The final hSC model included residues 2–113, 116–333, 335–426, 432–549 (Chain A), residues 2–256, 260–330, 335–426, 432–549 (Chain B), and N-acetyl glucosamine (NAG) residues attached to Asn65, Asn72, Asn168, and Asn481, an α-1,6 fucose on the Asn72 NAG, and two SO42- ions. One SO42- is bound to D2 at a position between the A’ and B strands; the other is at the interface between D1 and D4, where it contacts the C’ and CDR3 from D1 and CDR2, C” and the C”-D loop in D4. Regions with unresolved main chain density that were not modeled were restricted to the D1-D2 and D3-D4 linkers and the D4 CDR3 loop. The model, including riding hydrogens and water molecules, was refined using Phenix Refine (Afonine et al., 2012) using non-crystallographic symmetry (NCS) restraints and individual B-factors and validated using MolProbity (Chen et al., 2010). NCS differences are largely restricted to the linkers between domains and flexible loops. For example, the D1-D2 linker residues 111–117, which form crystal contacts with D2 from a neighboring molecule, follows a different path in each NCS copy. This difference causes a 2–3Å shift of Cα atoms in the neighboring D2 C-C’ loop as well different side chain conformations of several loop residues.
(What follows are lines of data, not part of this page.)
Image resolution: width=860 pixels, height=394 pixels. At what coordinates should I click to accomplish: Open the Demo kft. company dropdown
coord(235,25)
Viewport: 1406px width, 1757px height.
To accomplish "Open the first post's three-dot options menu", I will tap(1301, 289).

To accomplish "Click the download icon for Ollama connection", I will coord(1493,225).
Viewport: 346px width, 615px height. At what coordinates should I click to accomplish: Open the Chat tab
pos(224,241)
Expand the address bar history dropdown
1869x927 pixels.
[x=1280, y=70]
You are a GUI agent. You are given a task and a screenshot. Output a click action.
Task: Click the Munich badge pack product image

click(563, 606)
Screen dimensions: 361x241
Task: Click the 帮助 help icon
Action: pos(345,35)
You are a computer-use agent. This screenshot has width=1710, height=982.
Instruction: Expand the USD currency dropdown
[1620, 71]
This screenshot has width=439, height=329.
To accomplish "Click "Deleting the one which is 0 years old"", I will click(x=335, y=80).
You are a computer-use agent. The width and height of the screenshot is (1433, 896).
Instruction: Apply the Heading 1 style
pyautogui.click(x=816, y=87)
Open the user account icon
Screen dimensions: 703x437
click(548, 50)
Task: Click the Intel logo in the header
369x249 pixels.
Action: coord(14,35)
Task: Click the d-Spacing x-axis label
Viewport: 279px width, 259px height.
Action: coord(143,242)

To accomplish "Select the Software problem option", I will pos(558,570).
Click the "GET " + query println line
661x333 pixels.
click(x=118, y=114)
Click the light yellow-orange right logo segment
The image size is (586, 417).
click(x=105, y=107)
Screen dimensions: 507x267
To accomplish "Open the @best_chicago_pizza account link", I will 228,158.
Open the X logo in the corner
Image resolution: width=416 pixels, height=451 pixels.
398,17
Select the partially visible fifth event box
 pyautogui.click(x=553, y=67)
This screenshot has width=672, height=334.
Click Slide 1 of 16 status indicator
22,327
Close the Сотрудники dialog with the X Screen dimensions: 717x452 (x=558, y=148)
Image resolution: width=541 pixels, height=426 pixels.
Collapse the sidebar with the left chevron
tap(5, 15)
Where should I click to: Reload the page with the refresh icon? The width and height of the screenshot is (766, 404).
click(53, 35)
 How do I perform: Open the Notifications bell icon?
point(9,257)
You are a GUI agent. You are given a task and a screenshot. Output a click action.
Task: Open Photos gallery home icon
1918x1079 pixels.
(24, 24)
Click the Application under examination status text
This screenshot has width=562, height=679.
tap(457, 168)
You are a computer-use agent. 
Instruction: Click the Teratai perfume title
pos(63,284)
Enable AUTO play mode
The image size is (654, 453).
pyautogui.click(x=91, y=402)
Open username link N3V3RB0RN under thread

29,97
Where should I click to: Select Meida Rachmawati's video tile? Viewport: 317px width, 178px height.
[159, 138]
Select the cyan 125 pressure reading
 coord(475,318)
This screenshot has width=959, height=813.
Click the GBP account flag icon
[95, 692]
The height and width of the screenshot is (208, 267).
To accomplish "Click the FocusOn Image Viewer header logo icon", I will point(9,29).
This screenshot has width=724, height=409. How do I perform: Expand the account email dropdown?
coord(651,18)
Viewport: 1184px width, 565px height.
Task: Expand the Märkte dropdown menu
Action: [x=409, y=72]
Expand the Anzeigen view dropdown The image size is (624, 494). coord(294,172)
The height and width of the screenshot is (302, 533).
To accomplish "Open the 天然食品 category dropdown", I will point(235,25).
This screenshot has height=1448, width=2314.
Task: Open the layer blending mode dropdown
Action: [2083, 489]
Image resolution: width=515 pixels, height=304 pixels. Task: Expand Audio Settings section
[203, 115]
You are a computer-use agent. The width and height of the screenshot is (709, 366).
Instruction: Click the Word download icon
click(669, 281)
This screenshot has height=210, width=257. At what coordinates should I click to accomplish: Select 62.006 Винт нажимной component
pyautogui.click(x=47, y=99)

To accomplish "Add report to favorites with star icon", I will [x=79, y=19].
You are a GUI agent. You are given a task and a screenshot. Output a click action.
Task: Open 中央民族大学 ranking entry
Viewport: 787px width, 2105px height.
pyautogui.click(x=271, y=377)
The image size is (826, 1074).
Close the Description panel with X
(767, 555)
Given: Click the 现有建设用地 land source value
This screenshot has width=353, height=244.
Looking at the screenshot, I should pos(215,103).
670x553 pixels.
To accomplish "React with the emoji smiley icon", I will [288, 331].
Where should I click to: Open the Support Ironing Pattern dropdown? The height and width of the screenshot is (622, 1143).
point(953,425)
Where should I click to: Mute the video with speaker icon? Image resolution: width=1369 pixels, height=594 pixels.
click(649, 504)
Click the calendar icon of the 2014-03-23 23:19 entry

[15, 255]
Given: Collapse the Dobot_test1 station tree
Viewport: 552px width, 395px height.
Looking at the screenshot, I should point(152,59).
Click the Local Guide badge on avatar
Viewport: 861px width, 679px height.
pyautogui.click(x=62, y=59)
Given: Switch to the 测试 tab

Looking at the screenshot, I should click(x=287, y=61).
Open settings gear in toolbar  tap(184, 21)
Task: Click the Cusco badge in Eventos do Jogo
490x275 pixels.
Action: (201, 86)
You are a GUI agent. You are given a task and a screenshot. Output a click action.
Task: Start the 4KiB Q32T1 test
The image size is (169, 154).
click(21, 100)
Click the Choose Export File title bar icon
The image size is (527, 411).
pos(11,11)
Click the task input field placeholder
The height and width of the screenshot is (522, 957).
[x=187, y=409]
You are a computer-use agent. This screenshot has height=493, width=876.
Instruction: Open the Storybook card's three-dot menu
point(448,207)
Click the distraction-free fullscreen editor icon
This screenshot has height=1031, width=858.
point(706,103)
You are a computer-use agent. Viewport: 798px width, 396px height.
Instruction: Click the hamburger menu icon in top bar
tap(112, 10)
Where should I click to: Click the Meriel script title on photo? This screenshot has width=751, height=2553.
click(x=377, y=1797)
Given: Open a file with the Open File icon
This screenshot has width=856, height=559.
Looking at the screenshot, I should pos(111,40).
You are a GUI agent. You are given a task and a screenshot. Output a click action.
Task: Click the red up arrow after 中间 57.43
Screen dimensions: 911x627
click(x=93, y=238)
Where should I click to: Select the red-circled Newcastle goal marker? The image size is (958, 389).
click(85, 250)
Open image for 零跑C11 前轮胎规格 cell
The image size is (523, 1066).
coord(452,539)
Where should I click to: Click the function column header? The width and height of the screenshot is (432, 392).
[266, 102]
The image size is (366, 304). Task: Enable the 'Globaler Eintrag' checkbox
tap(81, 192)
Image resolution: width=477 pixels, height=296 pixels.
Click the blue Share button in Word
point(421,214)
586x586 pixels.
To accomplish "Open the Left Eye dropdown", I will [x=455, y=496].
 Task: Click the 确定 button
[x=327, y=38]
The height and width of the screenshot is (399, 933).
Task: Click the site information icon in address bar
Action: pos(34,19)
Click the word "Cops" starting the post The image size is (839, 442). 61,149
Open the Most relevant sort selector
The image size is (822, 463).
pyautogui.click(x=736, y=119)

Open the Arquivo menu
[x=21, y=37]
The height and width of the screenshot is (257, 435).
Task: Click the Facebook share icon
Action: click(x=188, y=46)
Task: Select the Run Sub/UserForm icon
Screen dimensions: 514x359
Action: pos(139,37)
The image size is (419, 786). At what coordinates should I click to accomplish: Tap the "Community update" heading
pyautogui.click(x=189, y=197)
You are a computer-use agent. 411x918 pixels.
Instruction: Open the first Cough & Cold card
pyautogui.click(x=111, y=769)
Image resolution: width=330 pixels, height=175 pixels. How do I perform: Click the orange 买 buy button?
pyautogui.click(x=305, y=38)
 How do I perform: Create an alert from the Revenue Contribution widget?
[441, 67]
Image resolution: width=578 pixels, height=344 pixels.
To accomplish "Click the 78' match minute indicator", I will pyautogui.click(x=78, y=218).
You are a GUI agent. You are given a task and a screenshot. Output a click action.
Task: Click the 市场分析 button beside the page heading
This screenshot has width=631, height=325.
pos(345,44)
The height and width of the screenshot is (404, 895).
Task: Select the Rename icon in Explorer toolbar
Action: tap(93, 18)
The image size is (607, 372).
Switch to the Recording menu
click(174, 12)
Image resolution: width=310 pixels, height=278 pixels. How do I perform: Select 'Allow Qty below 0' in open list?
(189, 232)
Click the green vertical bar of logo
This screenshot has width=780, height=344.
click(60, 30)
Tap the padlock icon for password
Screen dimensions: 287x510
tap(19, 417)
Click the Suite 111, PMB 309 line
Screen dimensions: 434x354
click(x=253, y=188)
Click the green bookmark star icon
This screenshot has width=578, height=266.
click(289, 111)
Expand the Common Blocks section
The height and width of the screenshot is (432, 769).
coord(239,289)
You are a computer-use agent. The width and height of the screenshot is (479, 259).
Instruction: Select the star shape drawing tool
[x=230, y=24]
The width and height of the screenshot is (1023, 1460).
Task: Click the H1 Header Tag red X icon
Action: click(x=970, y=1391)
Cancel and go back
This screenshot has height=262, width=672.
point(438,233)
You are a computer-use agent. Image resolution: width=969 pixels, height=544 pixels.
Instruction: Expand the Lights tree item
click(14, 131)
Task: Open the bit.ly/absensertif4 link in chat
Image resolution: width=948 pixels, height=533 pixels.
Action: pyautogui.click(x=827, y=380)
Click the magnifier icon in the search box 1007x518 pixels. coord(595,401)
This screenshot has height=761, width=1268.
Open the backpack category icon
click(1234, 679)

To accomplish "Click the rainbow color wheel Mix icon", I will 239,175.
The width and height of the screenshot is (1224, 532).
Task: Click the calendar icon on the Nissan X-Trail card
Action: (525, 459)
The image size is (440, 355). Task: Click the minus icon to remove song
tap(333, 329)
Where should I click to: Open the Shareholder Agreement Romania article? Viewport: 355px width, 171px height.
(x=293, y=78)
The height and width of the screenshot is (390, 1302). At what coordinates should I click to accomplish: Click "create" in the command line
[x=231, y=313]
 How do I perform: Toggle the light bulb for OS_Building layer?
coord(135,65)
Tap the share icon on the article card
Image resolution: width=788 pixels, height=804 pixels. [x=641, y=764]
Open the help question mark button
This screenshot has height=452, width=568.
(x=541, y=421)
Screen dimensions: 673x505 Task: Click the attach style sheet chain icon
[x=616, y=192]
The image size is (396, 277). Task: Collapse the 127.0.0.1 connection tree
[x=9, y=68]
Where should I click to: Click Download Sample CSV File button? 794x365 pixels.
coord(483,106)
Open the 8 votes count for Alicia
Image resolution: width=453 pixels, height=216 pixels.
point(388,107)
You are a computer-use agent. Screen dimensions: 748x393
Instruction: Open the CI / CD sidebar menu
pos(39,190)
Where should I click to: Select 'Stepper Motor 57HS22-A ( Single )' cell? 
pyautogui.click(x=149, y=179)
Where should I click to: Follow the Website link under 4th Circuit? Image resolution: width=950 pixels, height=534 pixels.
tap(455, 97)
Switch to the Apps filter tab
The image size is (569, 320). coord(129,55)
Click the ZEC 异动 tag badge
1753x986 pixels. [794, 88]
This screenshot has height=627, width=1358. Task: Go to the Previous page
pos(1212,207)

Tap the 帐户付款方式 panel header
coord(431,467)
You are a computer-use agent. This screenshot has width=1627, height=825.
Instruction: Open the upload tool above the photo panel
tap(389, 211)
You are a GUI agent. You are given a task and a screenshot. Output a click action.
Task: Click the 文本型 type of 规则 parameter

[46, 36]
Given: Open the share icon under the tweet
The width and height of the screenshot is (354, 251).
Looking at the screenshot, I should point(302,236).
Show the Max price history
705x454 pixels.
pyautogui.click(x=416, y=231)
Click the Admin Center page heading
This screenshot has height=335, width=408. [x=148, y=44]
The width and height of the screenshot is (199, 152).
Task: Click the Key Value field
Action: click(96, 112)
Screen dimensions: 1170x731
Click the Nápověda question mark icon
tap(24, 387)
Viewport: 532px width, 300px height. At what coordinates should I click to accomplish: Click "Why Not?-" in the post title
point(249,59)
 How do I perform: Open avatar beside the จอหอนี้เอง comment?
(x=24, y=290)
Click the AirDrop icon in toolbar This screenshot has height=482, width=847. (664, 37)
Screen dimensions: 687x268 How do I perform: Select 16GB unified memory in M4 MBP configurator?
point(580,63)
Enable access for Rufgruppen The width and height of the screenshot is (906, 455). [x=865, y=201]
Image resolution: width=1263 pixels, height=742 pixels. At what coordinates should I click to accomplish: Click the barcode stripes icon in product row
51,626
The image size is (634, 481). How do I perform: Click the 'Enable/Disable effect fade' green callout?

The structure of tSC was determined by Single Wavelength Anomalous Dispersion (SAD) using iodide ions. Derivative data were collected on SSRL 12–2 operating at 7KeV (1.77Å). Iodide sites were located and phasing was completed using the Shelx CDE pipeline (Sheldrick, 2010) as implemented in CCP4 and a preliminary model was built using Phenix Autobuild (Terwilliger et al., 2008). A 1.7Å resolution native data set, with the same Rfree-flagged reflections as the Iodide derivative, was used to complete model building and refinement using Coot (Emsley and Cowtan, 2004) and Phenix refine (Afonine et al., 2012). The structure was validated using MolProbity (Chen et al., 2010). The final model included residues tSC 1–52, 60–213 plus four residues of the C-terminal linker/affinity tag.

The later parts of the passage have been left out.